Daher empfiehlt das Atlantic Council, wo man lange gegen den türkischen Präsidenten Erdogan und seine regionalen Ambitionen stand, nun, sich der diplomatischen Dienste Ankaras zu versichern. So schreiben die Analysten des Atlantic Council ein einem Blogbeitrag im Hinblick auf die Rolle der Türkei im Ukraine-Konflikt: „Was auch immer die Überlegungen des Kremls sein mögen: Die Vereinigten Staaten und die NATO wären gut beraten, die Ressourcen des zweitgrößten Militärs des Bündnisses zu nutzen – insbesondere die diplomatische Weisheit, die sie aus der Bewältigung jahrhundertelanger Konflikte und der Zusammenarbeit mit Russland gewonnen haben.“

Russland hat die Amerikaner nämlich erst im November mit dem Abschuss eines Satelliten schockiert: Diese militärische Fähigkeit haben weder die USA noch die Nato, und Briten und Amerikaner zeigten sich empört nach dem russischen Überraschungscoup. Diese russische Fähigkeit grenzt die amerikanischen Möglichkeiten von satellitengesteuerten Waffensystemen deutlich ein. Moskau wird sich diesen Trumpf auch in den Gesprächen über die Ukraine nicht nehmen lassen. Allerdings zeigt die Entwicklung auch, dass die Auseinandersetzung längst auf militärischer Ebene angekommen ist. Deutschland spielt in dem neuen Poker aktuell keine Rolle und muss hoffen, von den transatlantischen Bündnispartnern zumindest zeitnah über die nächsten Schritte informiert zu werden.

Die Entwicklung lässt erkennen, dass sich die geopolitischen Kräfte verschieben und auch regionale Mächte eine Rolle spielen können.
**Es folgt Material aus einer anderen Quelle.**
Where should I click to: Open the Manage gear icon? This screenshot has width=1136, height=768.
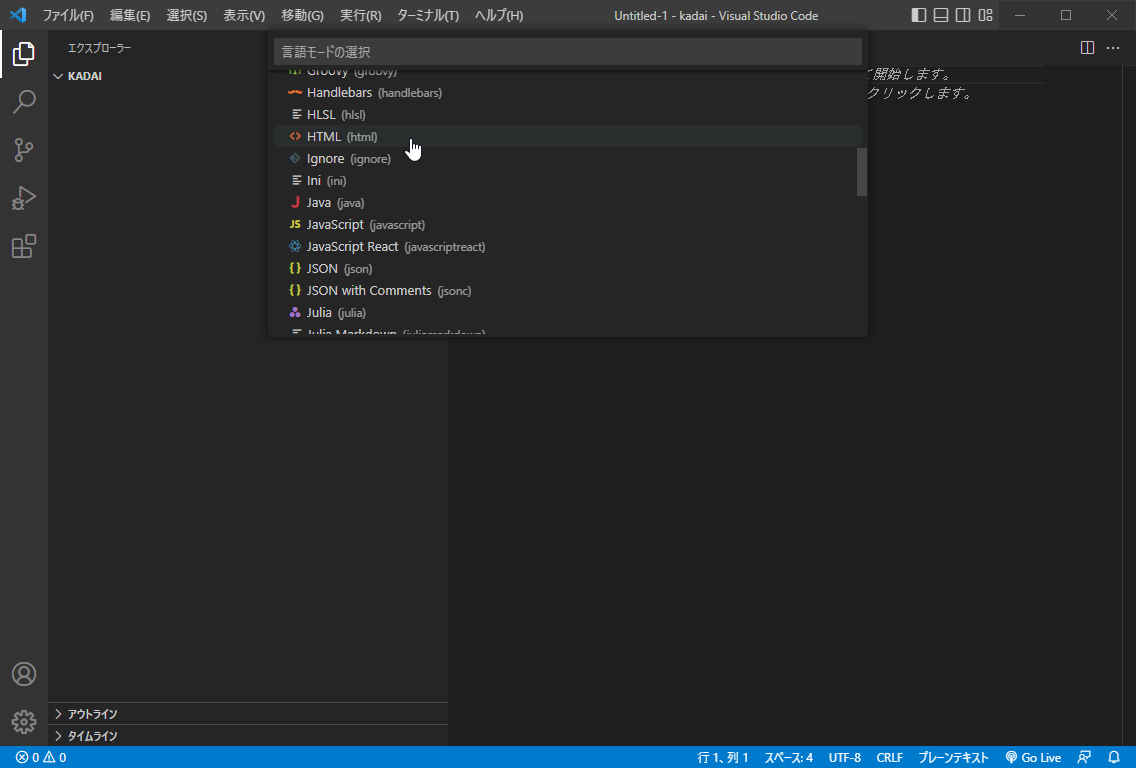(x=24, y=721)
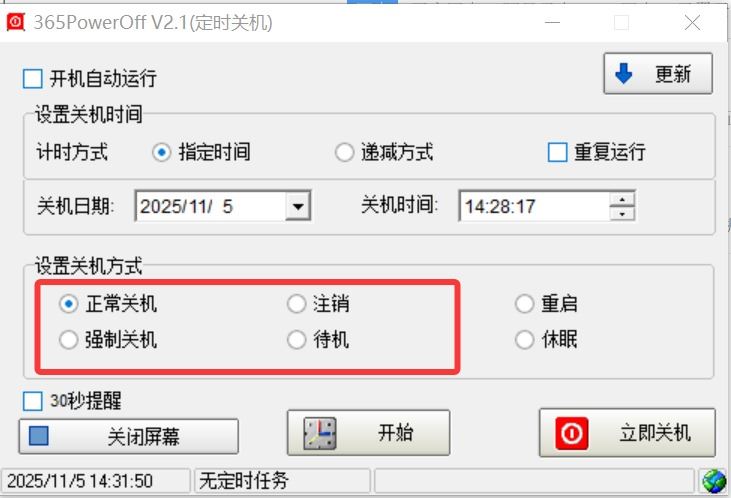Click the 365PowerOff app icon in title bar
Screen dimensions: 731x498
(15, 22)
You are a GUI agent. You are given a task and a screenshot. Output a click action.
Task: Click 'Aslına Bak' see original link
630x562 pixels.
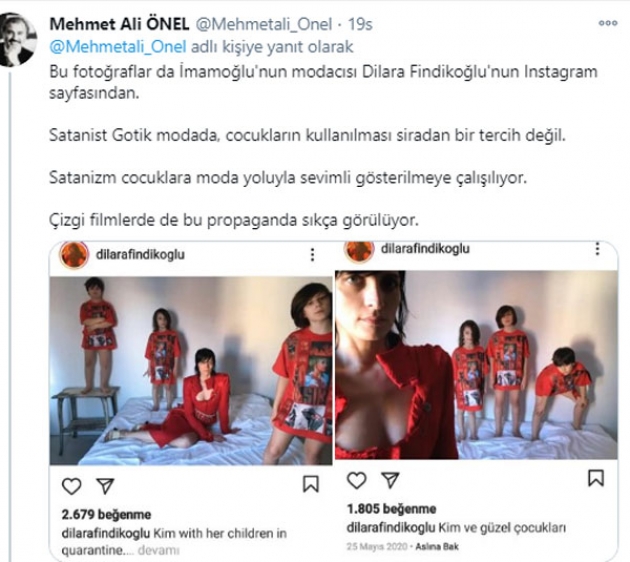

Dies zeigt sich auch in Afghanistan, wo die Türkei gemeinsam mit den Vereinigten Arabischen Emiraten (VAR) und Katar den Betrieb des Flughafens übernehmen wollen. Wo sich zunächst die Sowjets und dann die Nato die Zähne ausbissen, kommen nun kleinere Player zum Zug - die auch im ganz großen Machtpoker mit China eine Rolle spielen: So haben die VAR gerade das Ansinnen der US-Regierung zurückgewiesen, Huawei aus dem Land zu werfen. Die Emirate nehmen dafür in Kauf, wie auch die Türkei vom F-35-Programm der Amerikaner ausgeschlossen zu werden. Sie haben kein Problem, sich zu emanzipieren, weil sie seit langer Zeit in aller Stille beste Geschäftsbeziehungen zu Peking aufgebaut haben. Genau eine solche Anbindung Russlands an China will Joe Biden verhindern - weshalb es im Poker um die Ukraine um mehr geht als nur um eine regionalpolitische Frontbegradigung.